_What the exercise asks_
Retype the stretch of entries below from the line that contains "Open the 创建" through the line that contains "tap(736, 250)", copying each line exactly.

_____

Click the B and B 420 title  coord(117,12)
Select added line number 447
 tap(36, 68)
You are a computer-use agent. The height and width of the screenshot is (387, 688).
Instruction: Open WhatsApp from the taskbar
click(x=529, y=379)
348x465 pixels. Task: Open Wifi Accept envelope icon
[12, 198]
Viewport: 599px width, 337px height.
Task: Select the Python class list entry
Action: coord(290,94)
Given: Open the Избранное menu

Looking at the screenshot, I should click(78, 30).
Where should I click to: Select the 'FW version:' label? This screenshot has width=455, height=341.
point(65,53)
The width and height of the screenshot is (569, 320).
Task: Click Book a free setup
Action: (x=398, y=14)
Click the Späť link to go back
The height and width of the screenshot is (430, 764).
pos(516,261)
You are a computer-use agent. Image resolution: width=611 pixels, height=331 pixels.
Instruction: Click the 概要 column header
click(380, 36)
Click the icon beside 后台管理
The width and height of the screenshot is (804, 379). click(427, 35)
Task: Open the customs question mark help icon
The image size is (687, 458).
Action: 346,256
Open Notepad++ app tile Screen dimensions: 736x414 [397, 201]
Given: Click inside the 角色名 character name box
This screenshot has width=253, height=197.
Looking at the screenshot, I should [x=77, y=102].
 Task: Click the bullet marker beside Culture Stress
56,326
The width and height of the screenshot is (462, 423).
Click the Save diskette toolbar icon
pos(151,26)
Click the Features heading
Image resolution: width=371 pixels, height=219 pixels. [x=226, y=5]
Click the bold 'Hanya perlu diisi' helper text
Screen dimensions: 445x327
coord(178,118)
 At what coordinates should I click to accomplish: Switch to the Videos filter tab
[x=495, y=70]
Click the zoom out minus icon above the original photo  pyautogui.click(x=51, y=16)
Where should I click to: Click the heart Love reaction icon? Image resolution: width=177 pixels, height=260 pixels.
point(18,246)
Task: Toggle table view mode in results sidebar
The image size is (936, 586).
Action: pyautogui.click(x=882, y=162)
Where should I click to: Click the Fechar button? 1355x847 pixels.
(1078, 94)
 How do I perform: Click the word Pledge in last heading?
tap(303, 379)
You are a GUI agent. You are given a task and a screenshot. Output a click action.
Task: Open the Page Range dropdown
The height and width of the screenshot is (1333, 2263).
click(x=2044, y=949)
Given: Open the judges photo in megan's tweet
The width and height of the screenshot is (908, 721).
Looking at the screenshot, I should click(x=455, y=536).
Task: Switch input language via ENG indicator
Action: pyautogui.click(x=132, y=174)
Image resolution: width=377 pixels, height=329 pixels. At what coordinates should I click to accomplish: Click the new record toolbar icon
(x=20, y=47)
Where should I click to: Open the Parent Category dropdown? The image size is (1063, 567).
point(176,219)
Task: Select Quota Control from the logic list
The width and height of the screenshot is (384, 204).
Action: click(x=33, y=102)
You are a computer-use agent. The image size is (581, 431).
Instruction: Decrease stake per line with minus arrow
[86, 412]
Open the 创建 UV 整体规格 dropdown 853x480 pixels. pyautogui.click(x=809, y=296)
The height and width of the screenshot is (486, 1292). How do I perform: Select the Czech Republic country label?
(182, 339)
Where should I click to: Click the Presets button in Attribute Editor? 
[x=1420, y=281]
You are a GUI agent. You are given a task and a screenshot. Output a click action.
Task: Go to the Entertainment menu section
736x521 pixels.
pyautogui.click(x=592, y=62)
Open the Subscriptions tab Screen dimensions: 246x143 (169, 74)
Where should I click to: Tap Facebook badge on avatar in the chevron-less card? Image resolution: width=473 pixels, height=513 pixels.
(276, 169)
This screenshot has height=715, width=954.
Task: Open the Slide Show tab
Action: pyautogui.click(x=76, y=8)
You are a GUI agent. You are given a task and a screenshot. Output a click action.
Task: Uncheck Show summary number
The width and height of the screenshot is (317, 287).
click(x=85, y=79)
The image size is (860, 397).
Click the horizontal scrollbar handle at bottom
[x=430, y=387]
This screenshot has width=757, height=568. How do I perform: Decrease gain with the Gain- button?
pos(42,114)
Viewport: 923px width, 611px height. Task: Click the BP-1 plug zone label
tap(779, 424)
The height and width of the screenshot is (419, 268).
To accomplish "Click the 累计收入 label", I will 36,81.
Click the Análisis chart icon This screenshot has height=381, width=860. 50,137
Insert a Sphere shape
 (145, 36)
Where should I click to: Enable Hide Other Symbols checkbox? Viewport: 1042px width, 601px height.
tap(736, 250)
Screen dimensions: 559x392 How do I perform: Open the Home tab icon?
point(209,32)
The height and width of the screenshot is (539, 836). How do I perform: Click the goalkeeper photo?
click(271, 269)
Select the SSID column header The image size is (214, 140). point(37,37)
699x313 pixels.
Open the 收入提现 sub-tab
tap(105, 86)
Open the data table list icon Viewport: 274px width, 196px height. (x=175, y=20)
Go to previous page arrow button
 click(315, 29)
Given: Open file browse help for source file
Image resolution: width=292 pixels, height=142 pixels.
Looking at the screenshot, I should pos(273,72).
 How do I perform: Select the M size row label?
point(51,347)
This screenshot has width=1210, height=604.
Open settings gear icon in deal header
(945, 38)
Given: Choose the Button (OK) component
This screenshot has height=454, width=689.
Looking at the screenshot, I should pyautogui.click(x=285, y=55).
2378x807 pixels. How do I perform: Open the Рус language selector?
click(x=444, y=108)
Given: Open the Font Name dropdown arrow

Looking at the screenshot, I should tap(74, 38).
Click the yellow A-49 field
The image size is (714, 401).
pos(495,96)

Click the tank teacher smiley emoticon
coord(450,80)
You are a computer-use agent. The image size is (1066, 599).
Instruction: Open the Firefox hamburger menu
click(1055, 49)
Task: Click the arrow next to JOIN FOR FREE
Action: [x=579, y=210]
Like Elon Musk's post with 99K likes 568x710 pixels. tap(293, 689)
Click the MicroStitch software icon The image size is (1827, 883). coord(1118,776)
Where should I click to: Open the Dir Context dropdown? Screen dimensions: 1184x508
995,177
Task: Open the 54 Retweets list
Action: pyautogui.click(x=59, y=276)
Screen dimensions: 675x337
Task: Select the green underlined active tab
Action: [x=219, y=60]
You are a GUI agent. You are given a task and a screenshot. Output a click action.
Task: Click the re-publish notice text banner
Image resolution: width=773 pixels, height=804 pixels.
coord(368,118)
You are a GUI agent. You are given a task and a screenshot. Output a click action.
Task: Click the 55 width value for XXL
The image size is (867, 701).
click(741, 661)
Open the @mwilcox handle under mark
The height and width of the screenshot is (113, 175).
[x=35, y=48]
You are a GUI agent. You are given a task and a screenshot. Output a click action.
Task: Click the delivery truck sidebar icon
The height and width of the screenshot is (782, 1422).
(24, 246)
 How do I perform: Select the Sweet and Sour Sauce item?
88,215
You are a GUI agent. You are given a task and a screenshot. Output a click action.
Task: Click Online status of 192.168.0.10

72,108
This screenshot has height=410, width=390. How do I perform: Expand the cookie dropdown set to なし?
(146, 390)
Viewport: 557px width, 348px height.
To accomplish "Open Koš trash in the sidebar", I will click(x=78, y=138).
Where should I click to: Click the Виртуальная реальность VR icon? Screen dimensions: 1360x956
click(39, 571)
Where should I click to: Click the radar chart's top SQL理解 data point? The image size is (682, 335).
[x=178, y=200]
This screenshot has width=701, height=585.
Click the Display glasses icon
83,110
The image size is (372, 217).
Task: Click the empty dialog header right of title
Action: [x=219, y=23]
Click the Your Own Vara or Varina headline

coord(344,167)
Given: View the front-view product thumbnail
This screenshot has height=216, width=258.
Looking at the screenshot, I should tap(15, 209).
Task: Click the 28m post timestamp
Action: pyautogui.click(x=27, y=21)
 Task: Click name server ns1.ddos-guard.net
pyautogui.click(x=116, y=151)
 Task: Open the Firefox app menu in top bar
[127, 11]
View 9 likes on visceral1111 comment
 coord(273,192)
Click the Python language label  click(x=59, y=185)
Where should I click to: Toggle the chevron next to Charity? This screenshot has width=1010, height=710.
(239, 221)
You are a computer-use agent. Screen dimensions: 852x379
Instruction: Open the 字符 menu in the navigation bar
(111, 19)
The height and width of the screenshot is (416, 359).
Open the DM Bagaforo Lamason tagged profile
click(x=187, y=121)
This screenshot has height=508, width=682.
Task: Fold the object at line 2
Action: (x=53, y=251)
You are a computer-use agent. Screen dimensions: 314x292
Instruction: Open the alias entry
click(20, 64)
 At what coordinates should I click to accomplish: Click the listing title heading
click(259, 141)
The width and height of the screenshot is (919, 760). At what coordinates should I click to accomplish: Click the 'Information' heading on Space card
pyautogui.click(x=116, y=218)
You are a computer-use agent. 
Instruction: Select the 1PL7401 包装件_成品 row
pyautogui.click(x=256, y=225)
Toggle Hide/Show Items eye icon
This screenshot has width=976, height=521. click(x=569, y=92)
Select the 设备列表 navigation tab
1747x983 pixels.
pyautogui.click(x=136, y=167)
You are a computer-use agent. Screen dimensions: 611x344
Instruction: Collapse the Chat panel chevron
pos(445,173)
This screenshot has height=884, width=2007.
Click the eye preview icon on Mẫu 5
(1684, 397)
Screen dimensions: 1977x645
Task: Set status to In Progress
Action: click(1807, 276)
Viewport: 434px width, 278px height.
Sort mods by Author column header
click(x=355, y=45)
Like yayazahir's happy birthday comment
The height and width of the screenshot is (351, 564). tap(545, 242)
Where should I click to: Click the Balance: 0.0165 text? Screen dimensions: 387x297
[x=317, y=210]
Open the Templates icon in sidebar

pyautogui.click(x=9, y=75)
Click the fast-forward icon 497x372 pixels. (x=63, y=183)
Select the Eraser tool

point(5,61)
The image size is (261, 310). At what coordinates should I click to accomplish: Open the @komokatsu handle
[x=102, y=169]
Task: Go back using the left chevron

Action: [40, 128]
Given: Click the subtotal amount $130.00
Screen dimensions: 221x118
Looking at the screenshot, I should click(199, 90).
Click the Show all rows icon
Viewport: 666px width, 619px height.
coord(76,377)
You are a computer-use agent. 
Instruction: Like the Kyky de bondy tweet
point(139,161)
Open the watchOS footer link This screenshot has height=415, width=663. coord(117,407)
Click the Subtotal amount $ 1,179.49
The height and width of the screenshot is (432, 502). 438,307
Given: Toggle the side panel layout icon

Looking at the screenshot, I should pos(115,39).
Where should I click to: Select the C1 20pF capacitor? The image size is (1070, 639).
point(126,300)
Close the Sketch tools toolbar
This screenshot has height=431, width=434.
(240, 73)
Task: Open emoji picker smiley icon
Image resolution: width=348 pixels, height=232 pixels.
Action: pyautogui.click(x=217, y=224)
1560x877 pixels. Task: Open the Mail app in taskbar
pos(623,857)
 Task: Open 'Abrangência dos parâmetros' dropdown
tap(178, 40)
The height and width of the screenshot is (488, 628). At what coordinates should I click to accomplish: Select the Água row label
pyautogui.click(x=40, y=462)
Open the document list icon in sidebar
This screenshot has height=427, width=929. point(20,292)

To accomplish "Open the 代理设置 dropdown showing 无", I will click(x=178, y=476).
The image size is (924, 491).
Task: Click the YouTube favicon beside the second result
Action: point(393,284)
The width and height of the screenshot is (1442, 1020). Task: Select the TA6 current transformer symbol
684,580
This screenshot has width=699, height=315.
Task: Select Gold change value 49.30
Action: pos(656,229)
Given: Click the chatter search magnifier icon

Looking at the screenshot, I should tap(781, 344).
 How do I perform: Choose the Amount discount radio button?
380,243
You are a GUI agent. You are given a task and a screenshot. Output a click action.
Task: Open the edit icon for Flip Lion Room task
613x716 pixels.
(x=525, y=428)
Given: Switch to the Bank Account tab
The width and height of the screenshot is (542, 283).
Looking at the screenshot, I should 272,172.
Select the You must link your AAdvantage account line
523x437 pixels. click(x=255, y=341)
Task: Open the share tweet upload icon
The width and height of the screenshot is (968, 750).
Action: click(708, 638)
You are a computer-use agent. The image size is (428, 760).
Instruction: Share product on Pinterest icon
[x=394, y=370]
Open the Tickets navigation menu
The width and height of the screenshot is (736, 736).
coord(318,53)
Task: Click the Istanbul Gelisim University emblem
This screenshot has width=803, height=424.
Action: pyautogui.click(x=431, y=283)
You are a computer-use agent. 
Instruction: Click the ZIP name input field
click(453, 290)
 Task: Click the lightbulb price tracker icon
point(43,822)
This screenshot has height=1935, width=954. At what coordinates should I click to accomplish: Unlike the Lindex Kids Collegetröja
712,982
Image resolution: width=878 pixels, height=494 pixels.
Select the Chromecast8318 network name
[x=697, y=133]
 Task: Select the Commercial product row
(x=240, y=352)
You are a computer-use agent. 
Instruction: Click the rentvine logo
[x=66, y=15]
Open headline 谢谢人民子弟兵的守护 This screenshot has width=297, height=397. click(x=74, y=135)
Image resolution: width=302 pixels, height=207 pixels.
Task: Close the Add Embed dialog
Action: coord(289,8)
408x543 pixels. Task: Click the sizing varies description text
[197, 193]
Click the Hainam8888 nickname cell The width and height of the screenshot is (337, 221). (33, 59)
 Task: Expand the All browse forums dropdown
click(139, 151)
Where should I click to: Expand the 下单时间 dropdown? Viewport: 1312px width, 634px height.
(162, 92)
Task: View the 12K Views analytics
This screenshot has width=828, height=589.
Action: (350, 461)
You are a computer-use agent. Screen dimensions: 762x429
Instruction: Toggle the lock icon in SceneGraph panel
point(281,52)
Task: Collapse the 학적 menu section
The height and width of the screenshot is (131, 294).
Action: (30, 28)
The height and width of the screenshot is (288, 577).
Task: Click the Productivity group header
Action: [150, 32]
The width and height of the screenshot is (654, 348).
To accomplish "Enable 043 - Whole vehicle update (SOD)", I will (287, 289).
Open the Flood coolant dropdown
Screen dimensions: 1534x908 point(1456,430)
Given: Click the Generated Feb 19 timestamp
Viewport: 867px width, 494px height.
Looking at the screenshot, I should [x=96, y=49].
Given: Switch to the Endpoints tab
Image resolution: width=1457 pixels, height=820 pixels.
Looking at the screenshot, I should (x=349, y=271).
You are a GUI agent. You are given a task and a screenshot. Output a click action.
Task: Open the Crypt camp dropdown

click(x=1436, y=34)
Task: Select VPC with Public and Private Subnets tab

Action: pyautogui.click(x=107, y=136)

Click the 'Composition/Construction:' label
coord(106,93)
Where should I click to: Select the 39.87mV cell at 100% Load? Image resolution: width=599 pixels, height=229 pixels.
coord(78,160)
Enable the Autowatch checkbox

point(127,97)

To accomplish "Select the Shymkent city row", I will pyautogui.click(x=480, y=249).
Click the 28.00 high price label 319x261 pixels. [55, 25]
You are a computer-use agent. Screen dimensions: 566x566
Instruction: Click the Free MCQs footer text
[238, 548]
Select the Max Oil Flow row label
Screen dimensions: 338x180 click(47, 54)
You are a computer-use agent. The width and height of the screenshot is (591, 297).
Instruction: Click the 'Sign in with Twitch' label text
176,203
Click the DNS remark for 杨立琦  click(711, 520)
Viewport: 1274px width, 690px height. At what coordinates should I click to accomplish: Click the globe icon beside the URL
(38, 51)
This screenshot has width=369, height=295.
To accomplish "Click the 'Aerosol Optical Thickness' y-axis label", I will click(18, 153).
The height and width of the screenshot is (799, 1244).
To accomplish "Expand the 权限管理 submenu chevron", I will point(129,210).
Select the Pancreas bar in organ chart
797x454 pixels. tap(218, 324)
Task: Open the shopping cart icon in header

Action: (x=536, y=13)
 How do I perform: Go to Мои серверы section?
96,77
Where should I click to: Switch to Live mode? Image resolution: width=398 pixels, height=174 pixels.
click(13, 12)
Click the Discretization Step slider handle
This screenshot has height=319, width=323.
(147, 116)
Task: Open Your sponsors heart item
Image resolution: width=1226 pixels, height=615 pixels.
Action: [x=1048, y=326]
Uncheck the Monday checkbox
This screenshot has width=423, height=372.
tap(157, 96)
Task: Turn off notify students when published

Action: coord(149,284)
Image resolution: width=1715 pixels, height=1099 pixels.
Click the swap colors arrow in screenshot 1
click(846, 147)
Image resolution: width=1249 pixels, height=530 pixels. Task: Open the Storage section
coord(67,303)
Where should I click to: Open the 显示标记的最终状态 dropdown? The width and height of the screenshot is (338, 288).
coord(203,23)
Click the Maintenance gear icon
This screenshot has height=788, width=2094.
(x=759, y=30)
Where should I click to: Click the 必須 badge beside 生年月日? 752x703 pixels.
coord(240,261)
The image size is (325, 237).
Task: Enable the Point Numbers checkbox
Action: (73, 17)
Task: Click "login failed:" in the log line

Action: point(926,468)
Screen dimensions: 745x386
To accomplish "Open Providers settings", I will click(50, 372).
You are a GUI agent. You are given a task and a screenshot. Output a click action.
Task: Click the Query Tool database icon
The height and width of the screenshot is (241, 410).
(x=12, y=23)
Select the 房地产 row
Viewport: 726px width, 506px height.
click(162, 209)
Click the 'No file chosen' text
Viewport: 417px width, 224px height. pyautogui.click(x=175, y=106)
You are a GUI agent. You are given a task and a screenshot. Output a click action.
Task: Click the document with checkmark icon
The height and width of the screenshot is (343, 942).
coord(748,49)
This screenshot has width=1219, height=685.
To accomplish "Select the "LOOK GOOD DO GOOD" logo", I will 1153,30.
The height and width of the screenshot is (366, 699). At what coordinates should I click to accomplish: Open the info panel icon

_____

_Solution for this exercise_
Open the 创建 UV 整体规格 dropdown 853x480 pixels. pyautogui.click(x=809, y=296)
The height and width of the screenshot is (486, 1292). How do I perform: Select the Czech Republic country label?
(182, 339)
Where should I click to: Click the Presets button in Attribute Editor? 
[x=1420, y=281]
You are a GUI agent. You are given a task and a screenshot. Output a click action.
Task: Go to the Entertainment menu section
736x521 pixels.
pyautogui.click(x=592, y=62)
Open the Subscriptions tab Screen dimensions: 246x143 (169, 74)
Where should I click to: Tap Facebook badge on avatar in the chevron-less card? Image resolution: width=473 pixels, height=513 pixels.
(276, 169)
This screenshot has height=715, width=954.
Task: Open the Slide Show tab
Action: pyautogui.click(x=76, y=8)
You are a GUI agent. You are given a task and a screenshot. Output a click action.
Task: Uncheck Show summary number
The width and height of the screenshot is (317, 287).
click(x=85, y=79)
The image size is (860, 397).
Click the horizontal scrollbar handle at bottom
[x=430, y=387]
This screenshot has width=757, height=568. How do I perform: Decrease gain with the Gain- button?
pos(42,114)
Viewport: 923px width, 611px height. Task: Click the BP-1 plug zone label
tap(779, 424)
The height and width of the screenshot is (419, 268).
To accomplish "Click the 累计收入 label", I will 36,81.
Click the Análisis chart icon This screenshot has height=381, width=860. 50,137
Insert a Sphere shape
 (145, 36)
Where should I click to: Enable Hide Other Symbols checkbox? Viewport: 1042px width, 601px height.
tap(736, 250)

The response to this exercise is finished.